After learning that the concentrations of both hydrogen sulfide and radon can be greatly reduced by “stripping” them from well water, officials at the municipal utility district in Montgomery County wanted to learn which technology was best suited to accomplish a significant reduction.

Air strippers, pumping systems that remove gasses and volatile organic compounds (VOCs) through aeration, are commonly used for purification of groundwater.

“Air stripping was a viable solution for drastically reducing the hydrogen sulfide and radon in the Montgomery County wells,” says Carl Pendola, P.E., president of Penco Equipment, a factory representative of manufacturers of cooling towers, air-cooled water chillers, industrial mixers, and heat exchangers.

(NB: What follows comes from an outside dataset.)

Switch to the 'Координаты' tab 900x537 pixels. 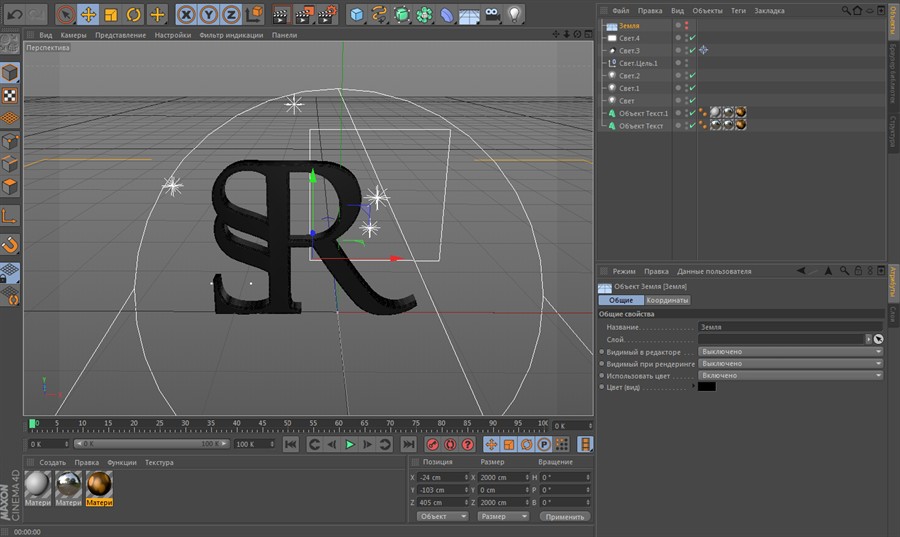pos(667,300)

“However, using cooling tower technology would accomplish both of the county’s objectives – greatly reducing the unwanted gases while also lowering the temperature of the hot groundwater by approximately 20 degrees,” he adds.

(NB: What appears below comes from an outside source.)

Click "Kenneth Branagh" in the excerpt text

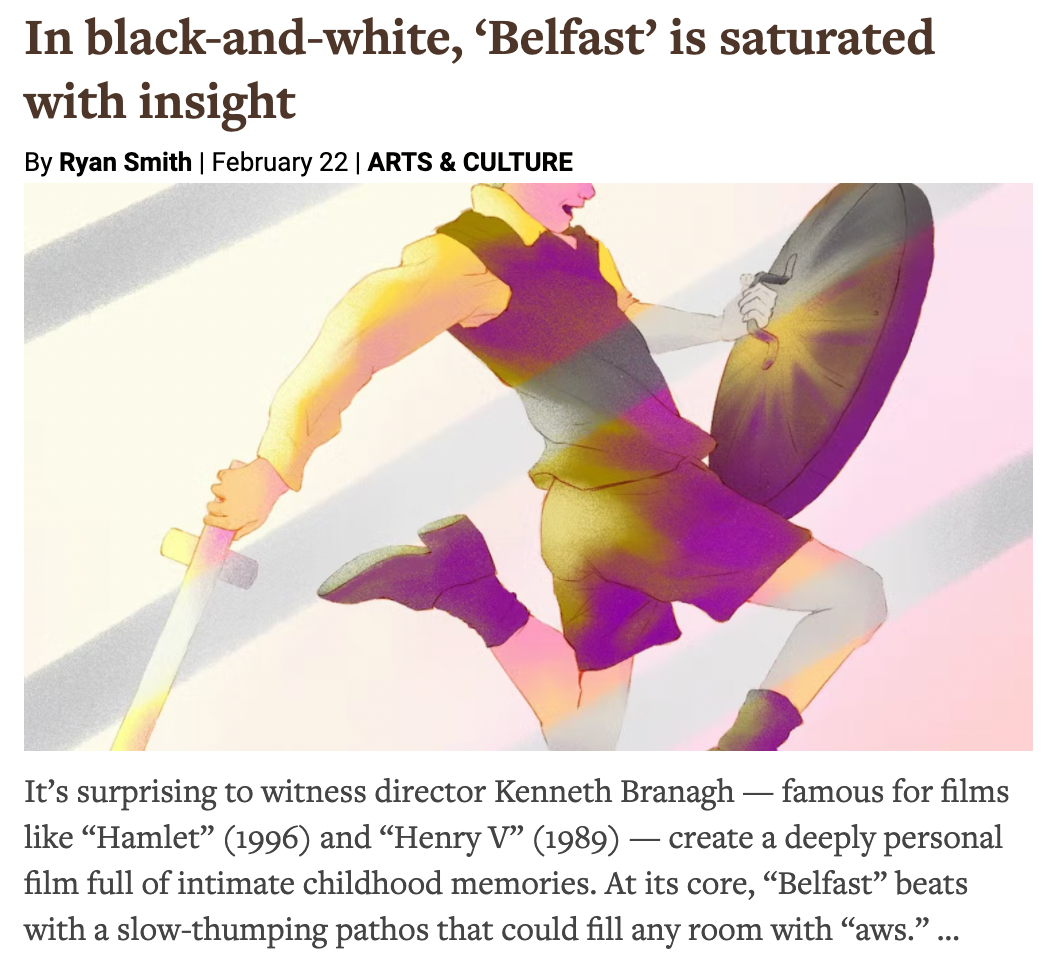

A cooling tower is used to expel unwanted heat from water into the atmosphere by pumping the heated water to the top of the tower, then spraying the water into droplets that are exposed to the cooling, ambient air. They are most often used to provide cooled water for air conditioning, chemical processing and other industrial applications.

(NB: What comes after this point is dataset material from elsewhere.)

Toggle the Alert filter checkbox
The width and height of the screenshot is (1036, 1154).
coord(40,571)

The initial project for which Penco supplied the cooling tower was for Montgomery County’s municipal utility district in 2014, for a well that required only cooling.

“We were able to reduce the groundwater temperature from 110 degrees to 85 degrees with throughput of 600 gallons per minute,” Pendola says.

The cooling tower Pendola provided was a factory-assembled Delta TM Series system featuring a double-wall seamless shell and sump composed of high-density polyethylene (HDPE) with adjustable pitch fan blades and a totally enclosed cooling tower direct drive motor.

Soon afterward, the municipal district wanted to install a system at another well that would reduce the heat and the concentration of radon.

“I did the calculations for the radon reduction and had the Delta Cooling engineering department confirm them, and it was apparent that the cooling tower could cool the groundwater and reduce the radon concentrations by 90 percent,” Pendola explains.

The next two Montgomery County projects required the reduction of radon and hydrogen sulfide from the groundwater, as well as the cooling effect. “Because we had already performed the radon calculations and knew that hydrogen sulfide has a greater affinity to air removal than radon, we were sure we could get a 90 percent-plus reduction in the hydrogen sulfide,” Pendola says.

Pendola adds that the HDPE cooling towers were a good choice for the four Montgomery County groundwater extraction installations for several reasons.

“The cooling tower systems will operate for many years with minimal maintenance, mainly because of its engineered plastic HDPE shell,” Pendola explains. “This technology was developed by Delta, and the standard warranty is 20 years, versus the traditional metal-clad cooling tower, which requires much more maintenance, and typically has a warranty of only one year.”

Another important factor was water quality certification. The agency responsible for certification of water quality in Texas, Texas Commission on Environmental Quality (TCEQ), requires that the cooling tower intake and exhaust for this application to have engineered mesh screens to prevent contaminants such as insects and debris.

There was another TCEQ requirement that the top of the tower also had to be protected by mesh screening, in case the fans should be turned off. Because the fans normally trust in an upward manner, they had to be directional in design so that they could be discharged sideways.

“The design of both the louvered panels and the protective mesh screening were provided by the Delta Cooling Towers factory as part of the complete package,” Pendola says.

Pendola concludes that this process, now proven and in place, will benefit hundreds of municipalities throughout the world sitting on top of previously untapped resources.